Die Leichtigkeit und Dynamik, die man von den computergenerierten Bildern des Projekts in Erinnerung hat, will sich in Natura allerdings nicht so recht einstellen. Das Gebäude wirkt deutlich schwerer und dichter, was angesichts der konstruktiven Anstrengungen, die hier unternommen wurden, auch nicht verwunderlich ist. Das Wolkendach ist eine beeindruckende, vielfach geschwungene Stahlkonstruktion, die nur auf dem Doppelkegel und wenigen schlanken Stahlbetonstützen auflastet. Im Tragwerksplaner Klaus Bollinger, der mit Wolf D. Prix auch an der Universität für Angewandte Kunst unterrichtet, haben die Architekten hier einen kongenialen Partner gefunden. Besonders hervorzuheben ist auch, dass Coop Himmelb(l)au nicht nur für den Entwurf, sondern auch als Generalplaner für das Gesamtprojekt verantwortlich waren.

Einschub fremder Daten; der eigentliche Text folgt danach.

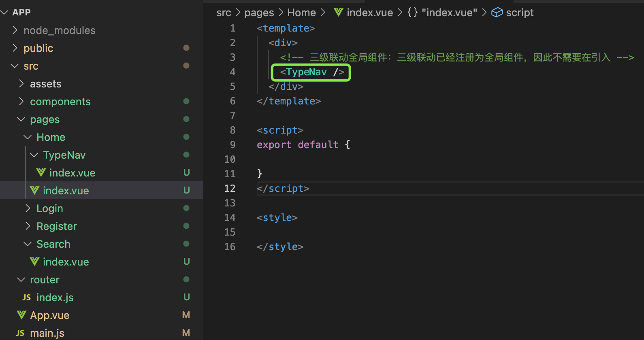644x340 pixels.
Task: Click the Vue icon in the breadcrumb
Action: [x=338, y=13]
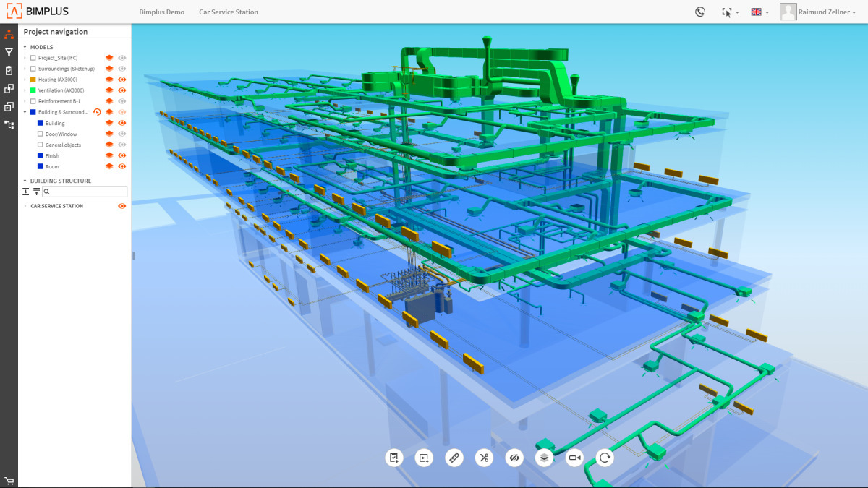Open the language flag dropdown
This screenshot has height=488, width=868.
pyautogui.click(x=759, y=12)
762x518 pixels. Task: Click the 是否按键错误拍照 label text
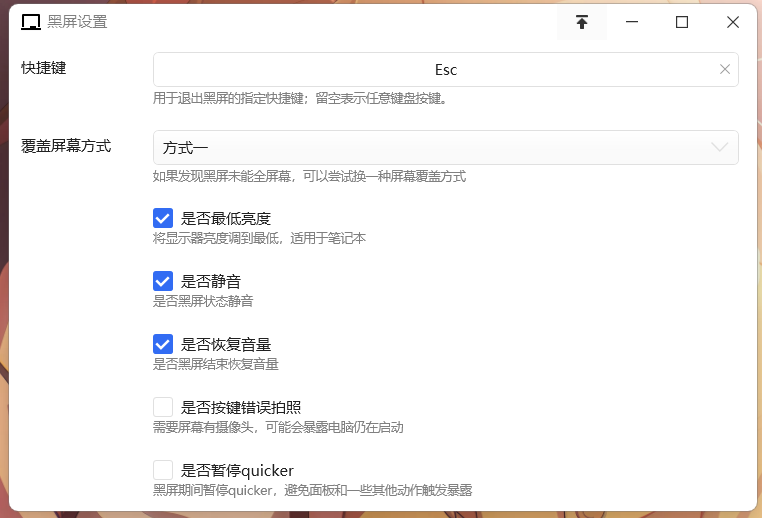tap(241, 407)
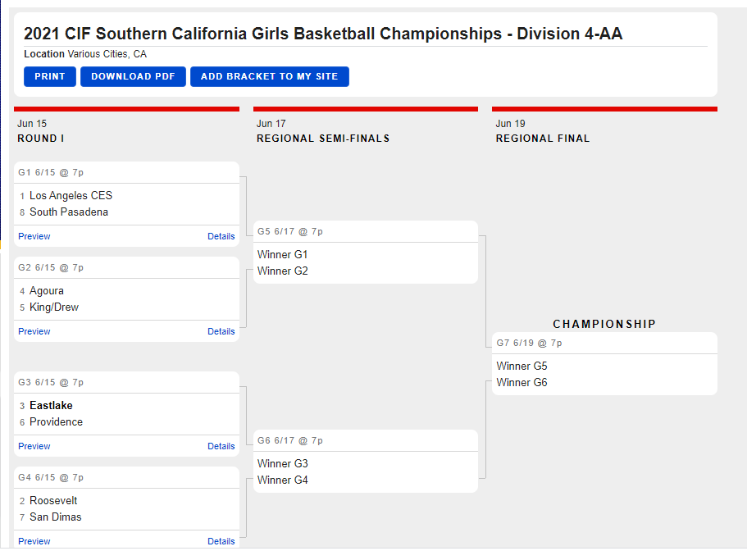Viewport: 747px width, 560px height.
Task: Open Details link for game G2
Action: pyautogui.click(x=221, y=331)
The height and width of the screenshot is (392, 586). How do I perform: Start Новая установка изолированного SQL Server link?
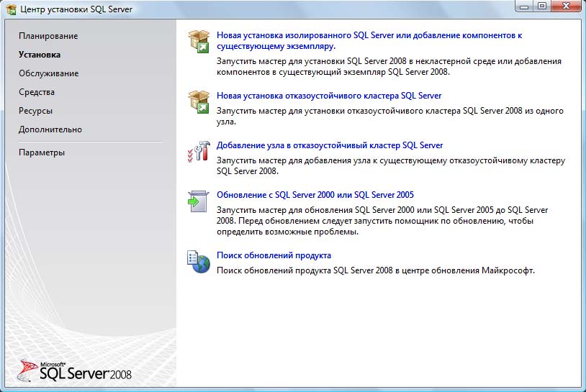tap(369, 35)
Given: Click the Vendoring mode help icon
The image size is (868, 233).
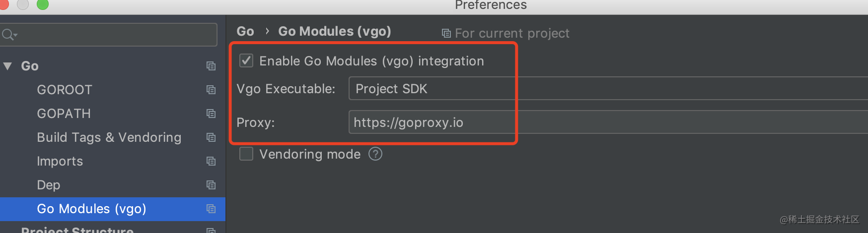Looking at the screenshot, I should [x=375, y=154].
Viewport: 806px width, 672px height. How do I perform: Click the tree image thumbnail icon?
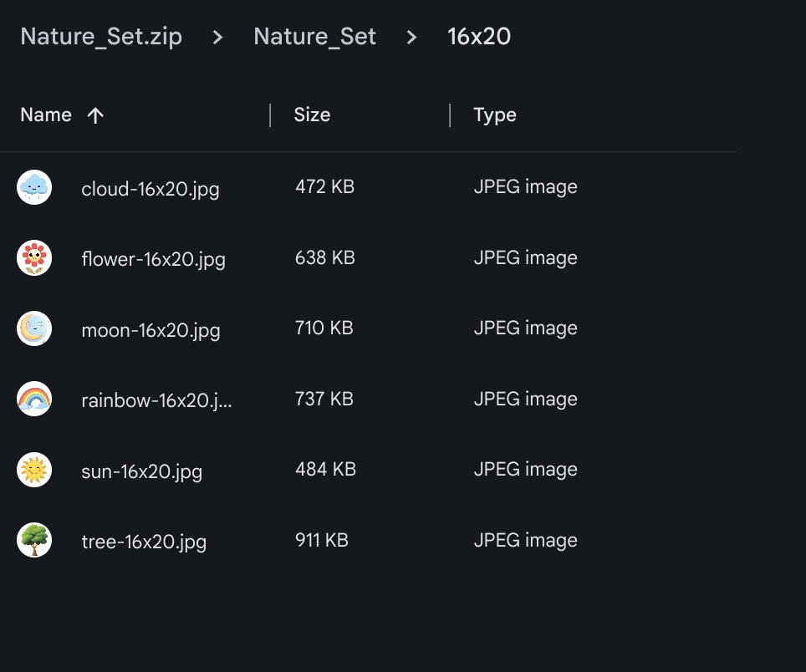[34, 541]
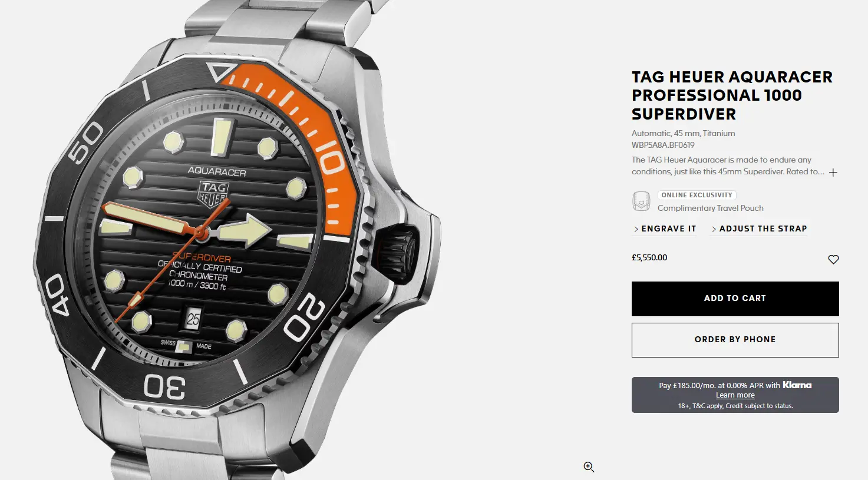Click the travel pouch icon
The image size is (868, 480).
coord(641,201)
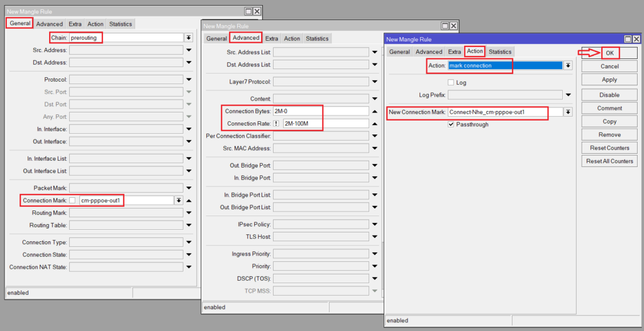Toggle the Connection Rate invert box

276,124
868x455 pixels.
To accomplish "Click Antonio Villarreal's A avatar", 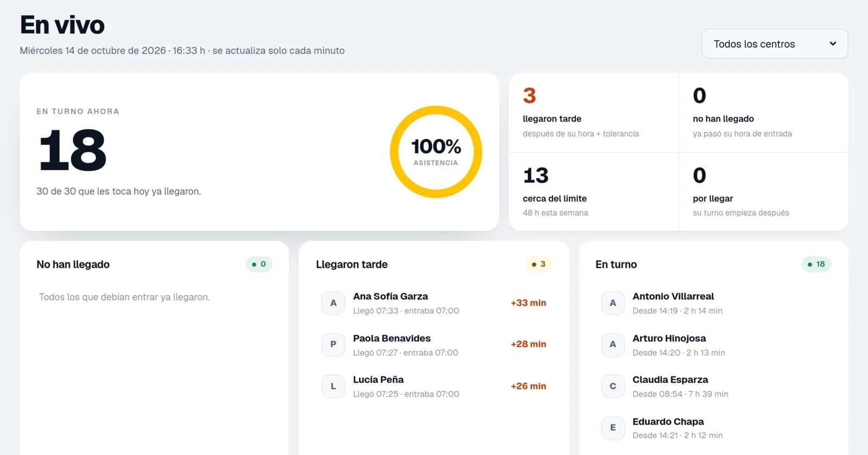I will pyautogui.click(x=613, y=303).
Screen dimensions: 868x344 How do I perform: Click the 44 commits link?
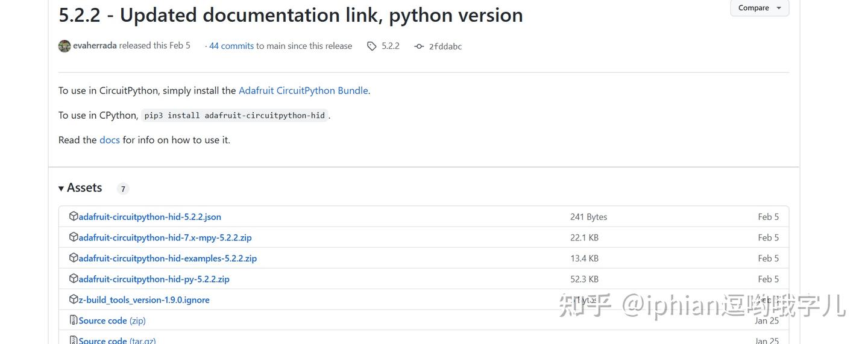[231, 46]
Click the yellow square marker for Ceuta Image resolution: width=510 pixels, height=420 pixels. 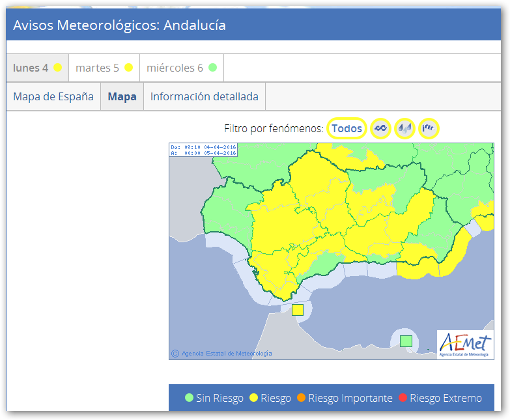point(298,310)
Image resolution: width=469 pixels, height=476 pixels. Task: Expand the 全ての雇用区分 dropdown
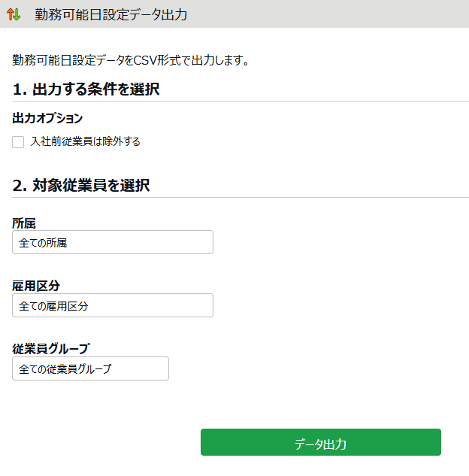[x=113, y=305]
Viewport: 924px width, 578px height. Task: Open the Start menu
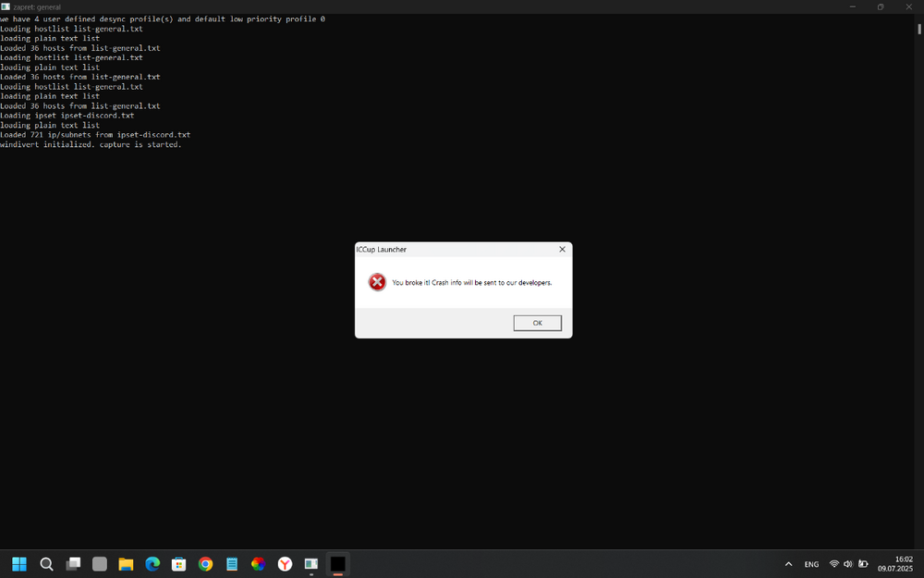pyautogui.click(x=19, y=563)
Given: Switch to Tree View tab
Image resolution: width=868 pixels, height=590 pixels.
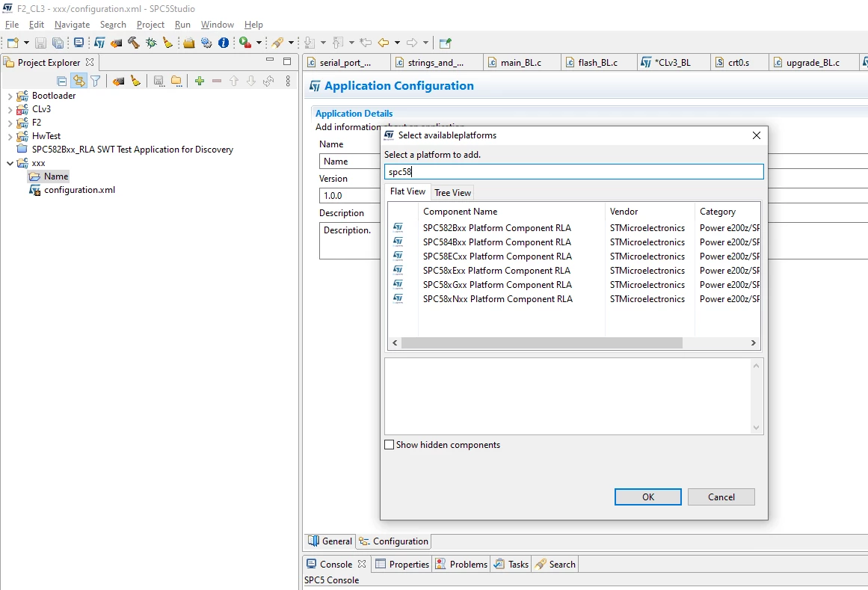Looking at the screenshot, I should pos(452,193).
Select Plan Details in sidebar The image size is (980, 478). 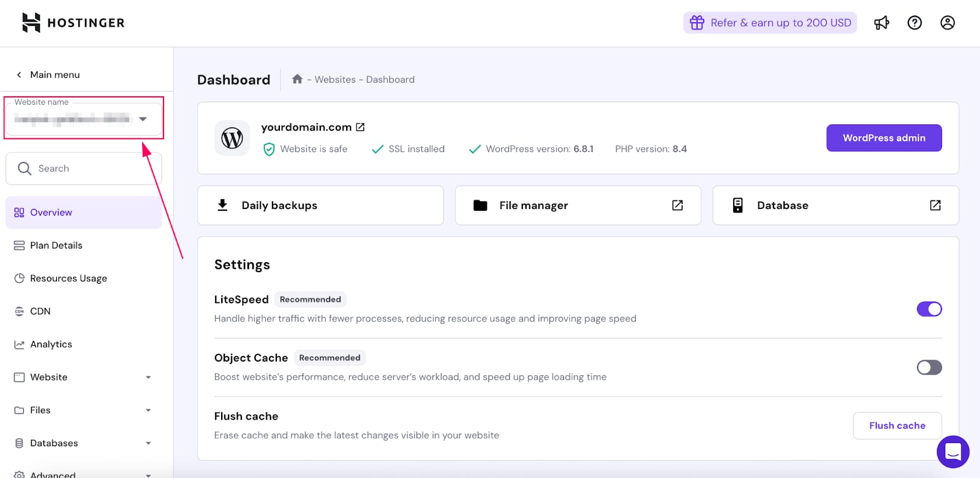56,245
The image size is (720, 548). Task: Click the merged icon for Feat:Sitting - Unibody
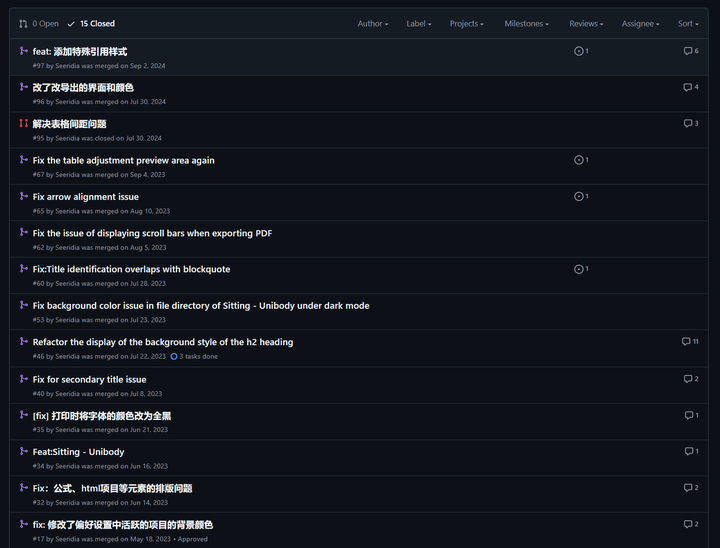(24, 451)
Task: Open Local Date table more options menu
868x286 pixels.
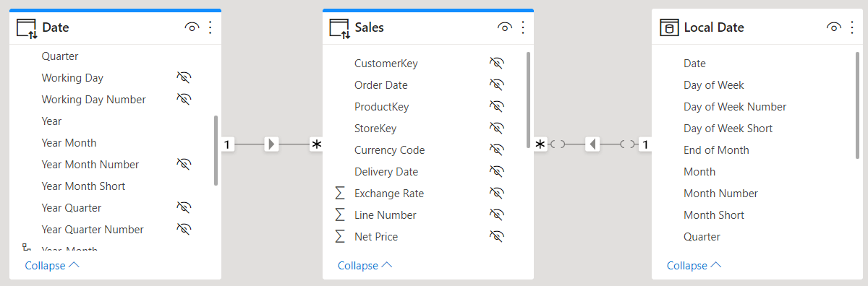Action: click(852, 27)
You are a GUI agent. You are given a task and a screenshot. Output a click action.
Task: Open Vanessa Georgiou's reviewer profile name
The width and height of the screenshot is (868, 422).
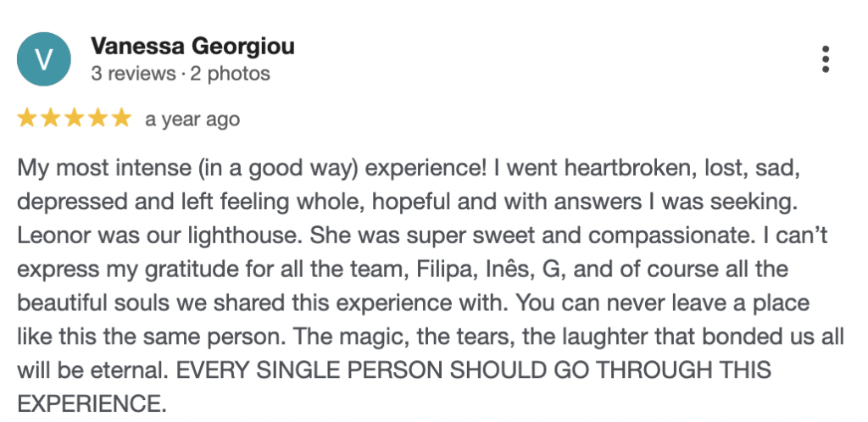coord(192,46)
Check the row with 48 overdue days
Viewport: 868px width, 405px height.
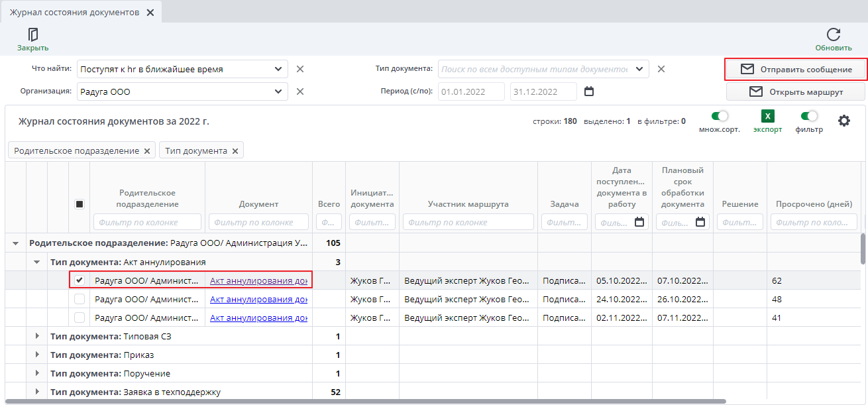[x=80, y=299]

Wer sich von der BMW-Welt eine Verherrlichung des Automobils als chromblitzende Maschine erwartet hat, etwa in der Tradition des italienischen Futurismus, wird jedenfalls nicht auf seine Kosten kommen. Viel näher liegt die Assoziation zum Surrealismus, der für Coop Himmelb(l)au schon immer eine Inspiration gewesen ist.

Neugeboren auf dem Drehteller

Hier, bei einer Aufgabe, bei der es kaum funktionelle Einschränkungen gab, konnte er sich fast ungebremst entfalten. Das gilt etwa für den Fußgängersteg, der die Halle durchzieht und den besten Blick auf den ovalen Präsentationsbereich im Zentrum der Anlage bietet, auf dem die über einen Glaslift angelieferten neugeborenen BMWs vor der Übergabe noch kurz auf Drehtellern rotieren, bevor sie in ihr selbstständiges Leben entlassen werden. Gleich an mehreren Stellen lässt dieser Steg seine Brüstung hängen wie Salvador Dalis geschmolzene Uhren, und wirkt insgesamt wie eine Nabelschnur in einer großen, dem automobilen Gebären gewidmeten Plazenta.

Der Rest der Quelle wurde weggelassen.